平成31年4月12日(金曜日)15時~17時

2.場所

文部科学省 東館16階 16F大会議室

3.議題

  1. 座長の選任等【非公開】
  2. 今期の検討事項等
  3. 平成31年度英語「話すこと」調査検証ワーキンググループの設置について
  4. その他

4.出席者

委員

耳塚座長、大津座長代理、鎌田委員、齋藤委員、柴山委員、垂見委員、土屋委員、針谷委員、益川委員、松谷委員、村山委員、吉村委員

5.議事要旨

議事1:座長の選任等(非公開)

・事務局より、座長として耳塚委員が推薦され、承認された。
・耳塚座長より、座長代理として大津委員が指名された。
・事務局より、資料2に基づき、会議の運営について諮られ、原案通り決定された。

議事2:今期の検討事項等

・議事2に先立ち、座長より就任のあいさつとして、以下の2点について、今期の課題として特に検討していきたいとの発言があった。
1)英語「話すこと」についての実施方法、結果の分析
2)教育のEBPM推進の観点からのデータ提供や分析の改善・充実
・資料2-1、2-2に基づき、事務局より説明の後、意見交換が行われた。主な意見は以下の通り。

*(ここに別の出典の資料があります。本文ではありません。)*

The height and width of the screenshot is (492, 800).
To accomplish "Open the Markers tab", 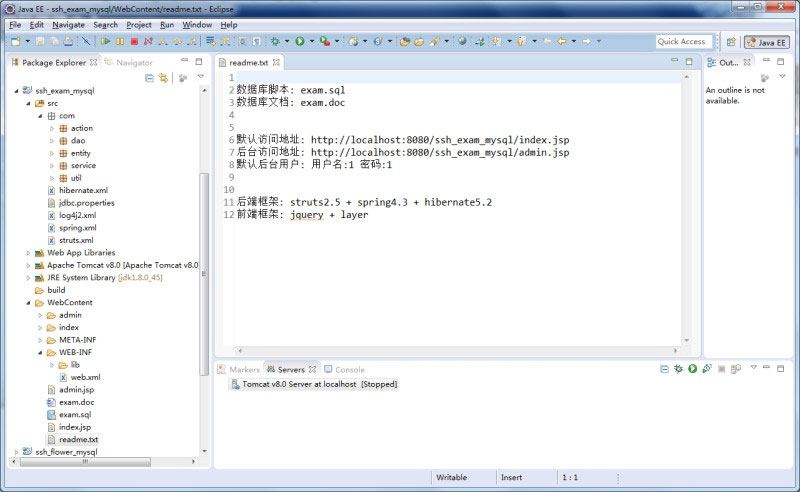I will point(244,370).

【委員】  特に学校質問紙調査の内容から、学校が教育内容を精選し、教育方法を工夫していくことの必要性があると感じた。結果と学力調査との関連性をどのように見取って、学校に還元していくかというところを大事にしていただきたい。
 それから、調査結果を公開しそれを次に生かしていくための手法として、紙ベースで様々なものが出てくるが、たくさんの資料が関わってくるので大変になる。そこに次の授業改善のシステムが分かりやすくなるとか、実際に子供がアプローチできるような方法を提案するとかなどを考えていただけたらありがたい。

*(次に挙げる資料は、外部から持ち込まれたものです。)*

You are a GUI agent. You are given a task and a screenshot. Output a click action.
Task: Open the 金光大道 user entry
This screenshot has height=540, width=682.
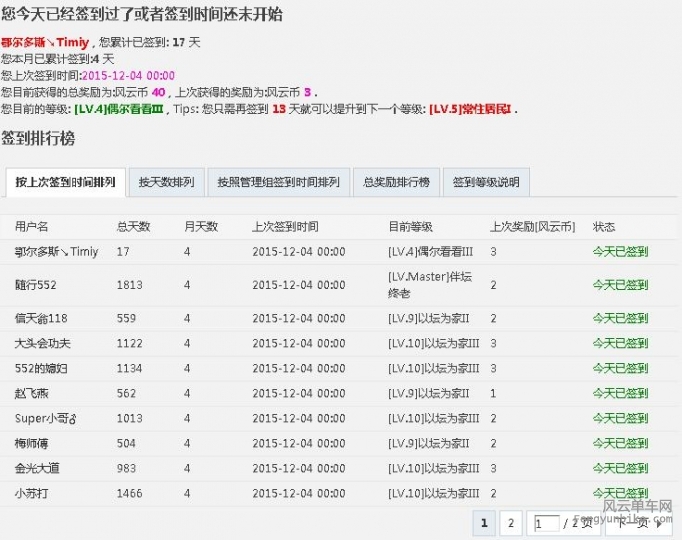37,468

【委員】  教育のEBPM推進は大事なこと。特に政策にエビデンスをきちんと反映させていくというのは重要だと思うが、一方で全国学力・学習状況調査が始まったときは、学校にフィードバックしながら授業のやり方や様々なことを改善していくという目的で始めていたと思う。そういったデータがどれだけ直接的に使えるものなのか、調査方法の特性や現在の集計方法を踏まえて丁寧に検討する必要があると考える。同時に、新学習指導要領に変わる中で、学力の3本柱をどれだけ一体的に育むことができていたのかということを測る測定の在り方についても検討していく必要がある。
 それに併せて、従来のテストに対してCBT(Computer Based Testing)への動きの中で、今まで紙だと測れない解答の思考過程が測れるようになってきている。それも整理しながら、よりEBPMとしてふさわしい調査の内容と方法、特に子供たちの資質・能力がいかなる状態かを反映させる形で測定できているのかということと対応付けながら、中長期的な在り方を構築することができれば、より価値の高いものになっていくと感じる。

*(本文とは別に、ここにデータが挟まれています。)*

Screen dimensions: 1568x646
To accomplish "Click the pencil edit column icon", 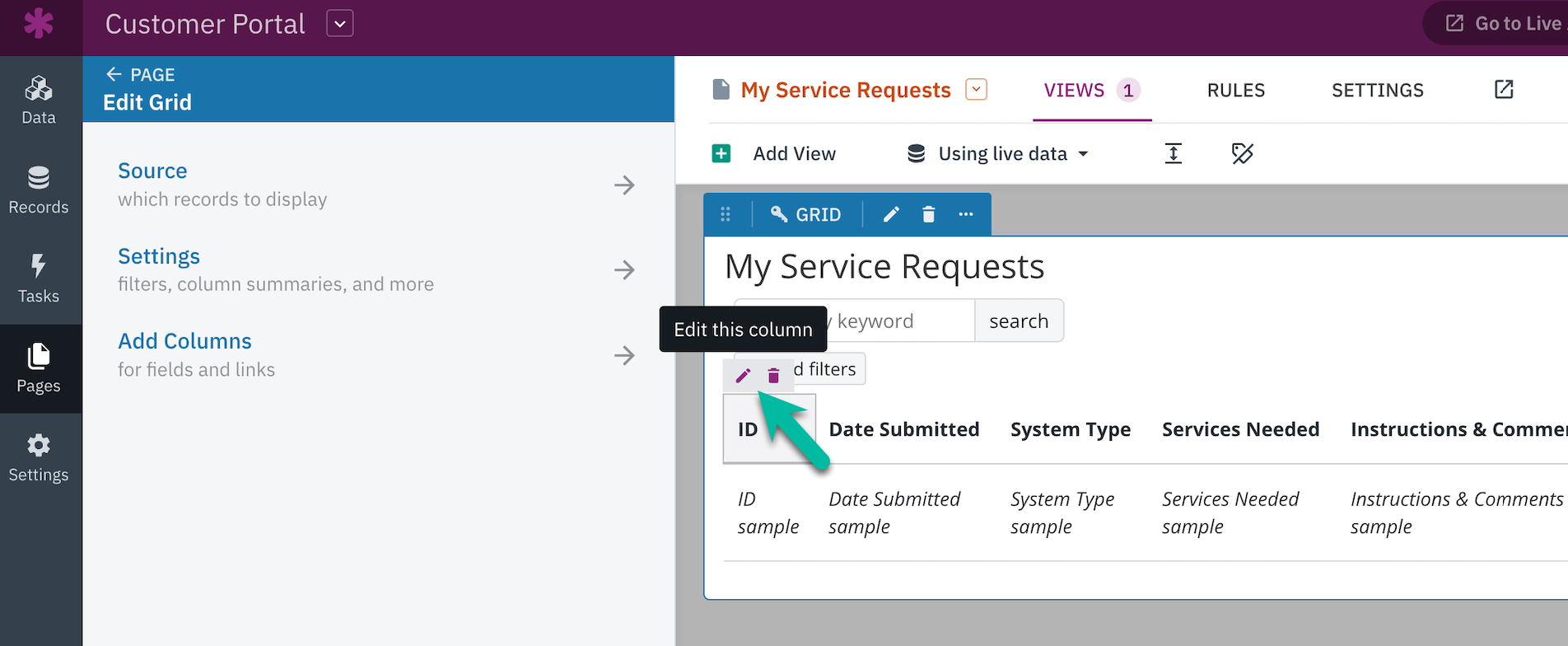I will (743, 376).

【委員】  英語の調査がどのような結果が出てくるか、全国でどのくらいの英語力、4技能を持っているのかということに関心を持っている。そういった分析を、具体的にどういう問題で進めていくと生徒にプラスになるかということを考えていきたい。またCBTの導入については、私学でも学校によって大きな差がある。CBTの導入は不可欠だと思う。国の支援などの部分も含めてどう進めていったらいいかということで考えていきたい。
 それから、B問題がどの程度思考力や判断力が測れるかということにも関心がある。その学習指導についてどのようにしていくかということも、これからの課題ではないかと思う。

【委員】  学校や教育委員会と一緒に分析・検討をすることが多いが、学校ではデータを持て余している部分がある。結果が来てからその結果を分析するのではなく、PDCAサイクルとしては先にプランがあり、それをチェックするために使ってほしい。たとえば、取組評価シートを作って、県にちょっと使ってもらったことがある。まずあなたの学校は昨年度何に力を入れましたか、その結果は調査の学力や児童生徒質問紙のどの項目にどう表れると思いますか、では結果を見てみましょうというように、調査結果を使ってほしい。もう少しうまく使われるといいなと思う。
 それから、学校がなかなか変わらない。限られた先生方の間で見て検討して取組を考えているということが幾つかの学校で見られる。みんなで共有して眺めながら議論できる感じのデータ提供ができればもっと使ってもらえるのではないかと思う。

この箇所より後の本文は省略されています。